§ SET TASK
Change every "Switch to" in the data below to "Go to", and give the lines back with nothing else altered.

* Start *

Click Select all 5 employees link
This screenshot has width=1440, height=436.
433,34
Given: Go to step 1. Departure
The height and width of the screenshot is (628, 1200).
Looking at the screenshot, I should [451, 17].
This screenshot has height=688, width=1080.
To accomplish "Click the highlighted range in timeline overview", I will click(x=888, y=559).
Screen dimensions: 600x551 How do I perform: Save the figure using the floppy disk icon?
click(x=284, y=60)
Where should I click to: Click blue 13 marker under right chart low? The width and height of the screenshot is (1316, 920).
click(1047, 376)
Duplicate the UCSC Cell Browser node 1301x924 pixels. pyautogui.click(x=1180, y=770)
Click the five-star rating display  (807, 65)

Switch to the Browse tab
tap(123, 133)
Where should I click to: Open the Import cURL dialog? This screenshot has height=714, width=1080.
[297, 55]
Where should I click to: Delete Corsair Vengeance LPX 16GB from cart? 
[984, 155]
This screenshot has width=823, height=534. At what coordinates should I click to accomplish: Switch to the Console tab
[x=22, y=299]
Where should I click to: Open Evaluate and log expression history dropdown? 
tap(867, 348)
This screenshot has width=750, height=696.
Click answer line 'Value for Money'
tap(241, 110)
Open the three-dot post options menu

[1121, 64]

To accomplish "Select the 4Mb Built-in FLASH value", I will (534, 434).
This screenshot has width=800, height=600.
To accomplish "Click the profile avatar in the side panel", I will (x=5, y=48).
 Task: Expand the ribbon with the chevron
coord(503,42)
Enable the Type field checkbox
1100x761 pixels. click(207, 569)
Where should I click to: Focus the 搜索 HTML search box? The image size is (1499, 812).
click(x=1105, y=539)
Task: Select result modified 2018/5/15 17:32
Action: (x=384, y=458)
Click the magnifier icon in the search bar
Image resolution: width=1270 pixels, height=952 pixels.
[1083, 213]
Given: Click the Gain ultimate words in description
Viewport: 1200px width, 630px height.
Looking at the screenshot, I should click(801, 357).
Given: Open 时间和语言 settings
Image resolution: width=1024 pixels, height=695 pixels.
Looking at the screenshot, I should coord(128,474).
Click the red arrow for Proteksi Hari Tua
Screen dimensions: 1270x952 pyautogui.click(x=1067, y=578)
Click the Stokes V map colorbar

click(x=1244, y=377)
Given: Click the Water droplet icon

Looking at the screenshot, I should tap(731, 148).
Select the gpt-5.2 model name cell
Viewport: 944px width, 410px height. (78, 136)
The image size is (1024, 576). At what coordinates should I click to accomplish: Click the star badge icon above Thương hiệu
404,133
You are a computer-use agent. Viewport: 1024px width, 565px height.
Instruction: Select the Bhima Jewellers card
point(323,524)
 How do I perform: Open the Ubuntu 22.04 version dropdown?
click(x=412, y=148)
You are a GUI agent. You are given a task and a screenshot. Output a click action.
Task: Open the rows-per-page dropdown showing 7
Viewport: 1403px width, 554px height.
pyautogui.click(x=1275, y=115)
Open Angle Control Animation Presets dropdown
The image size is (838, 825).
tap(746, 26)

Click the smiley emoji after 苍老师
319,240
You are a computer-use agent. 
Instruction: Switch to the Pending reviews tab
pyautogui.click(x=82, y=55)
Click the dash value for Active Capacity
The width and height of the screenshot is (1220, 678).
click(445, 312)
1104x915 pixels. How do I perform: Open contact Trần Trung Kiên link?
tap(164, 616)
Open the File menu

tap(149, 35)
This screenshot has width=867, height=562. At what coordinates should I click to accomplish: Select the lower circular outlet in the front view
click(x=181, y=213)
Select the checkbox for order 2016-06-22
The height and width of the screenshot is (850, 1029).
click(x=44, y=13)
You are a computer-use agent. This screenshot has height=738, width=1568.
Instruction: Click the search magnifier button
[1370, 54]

* End *

§ FULL RESPONSE
Click Select all 5 employees link
This screenshot has width=1440, height=436.
433,34
Given: Go to step 1. Departure
The height and width of the screenshot is (628, 1200).
Looking at the screenshot, I should [451, 17].
This screenshot has height=688, width=1080.
To accomplish "Click the highlighted range in timeline overview", I will click(x=888, y=559).
Screen dimensions: 600x551 How do I perform: Save the figure using the floppy disk icon?
click(x=284, y=60)
Where should I click to: Click blue 13 marker under right chart low? The width and height of the screenshot is (1316, 920).
click(1047, 376)
Duplicate the UCSC Cell Browser node 1301x924 pixels. pyautogui.click(x=1180, y=770)
Click the five-star rating display  (807, 65)

Go to the Browse tab
tap(123, 133)
Where should I click to: Open the Import cURL dialog? This screenshot has height=714, width=1080.
[297, 55]
Where should I click to: Delete Corsair Vengeance LPX 16GB from cart? 
[984, 155]
This screenshot has width=823, height=534. At what coordinates should I click to accomplish: Go to the Console tab
[x=22, y=299]
Where should I click to: Open Evaluate and log expression history dropdown? 
tap(867, 348)
This screenshot has width=750, height=696.
Click answer line 'Value for Money'
tap(241, 110)
Open the three-dot post options menu

[1121, 64]

To accomplish "Select the 4Mb Built-in FLASH value", I will (534, 434).
This screenshot has width=800, height=600.
To accomplish "Click the profile avatar in the side panel", I will (x=5, y=48).
 Task: Expand the ribbon with the chevron
coord(503,42)
Enable the Type field checkbox
1100x761 pixels. click(207, 569)
Where should I click to: Focus the 搜索 HTML search box? The image size is (1499, 812).
click(x=1105, y=539)
Task: Select result modified 2018/5/15 17:32
Action: (x=384, y=458)
Click the magnifier icon in the search bar
Image resolution: width=1270 pixels, height=952 pixels.
[1083, 213]
Given: Click the Gain ultimate words in description
Viewport: 1200px width, 630px height.
Looking at the screenshot, I should click(801, 357).
Given: Open 时间和语言 settings
Image resolution: width=1024 pixels, height=695 pixels.
Looking at the screenshot, I should coord(128,474).
Click the red arrow for Proteksi Hari Tua
Screen dimensions: 1270x952 pyautogui.click(x=1067, y=578)
Click the Stokes V map colorbar

click(x=1244, y=377)
Given: Click the Water droplet icon

Looking at the screenshot, I should tap(731, 148).
Select the gpt-5.2 model name cell
Viewport: 944px width, 410px height. (78, 136)
The image size is (1024, 576). At what coordinates should I click to accomplish: Click the star badge icon above Thương hiệu
404,133
You are a computer-use agent. Viewport: 1024px width, 565px height.
Instruction: Select the Bhima Jewellers card
point(323,524)
 How do I perform: Open the Ubuntu 22.04 version dropdown?
click(x=412, y=148)
You are a GUI agent. You are given a task and a screenshot. Output a click action.
Task: Open the rows-per-page dropdown showing 7
Viewport: 1403px width, 554px height.
pyautogui.click(x=1275, y=115)
Open Angle Control Animation Presets dropdown
The image size is (838, 825).
tap(746, 26)

Click the smiley emoji after 苍老师
319,240
You are a computer-use agent. 
Instruction: Go to the Pending reviews tab
pyautogui.click(x=82, y=55)
Click the dash value for Active Capacity
The width and height of the screenshot is (1220, 678).
click(445, 312)
1104x915 pixels. How do I perform: Open contact Trần Trung Kiên link?
tap(164, 616)
Open the File menu

tap(149, 35)
This screenshot has width=867, height=562. At what coordinates should I click to accomplish: Select the lower circular outlet in the front view
click(x=181, y=213)
Select the checkbox for order 2016-06-22
The height and width of the screenshot is (850, 1029).
click(x=44, y=13)
You are a computer-use agent. This screenshot has height=738, width=1568.
Instruction: Click the search magnifier button
[1370, 54]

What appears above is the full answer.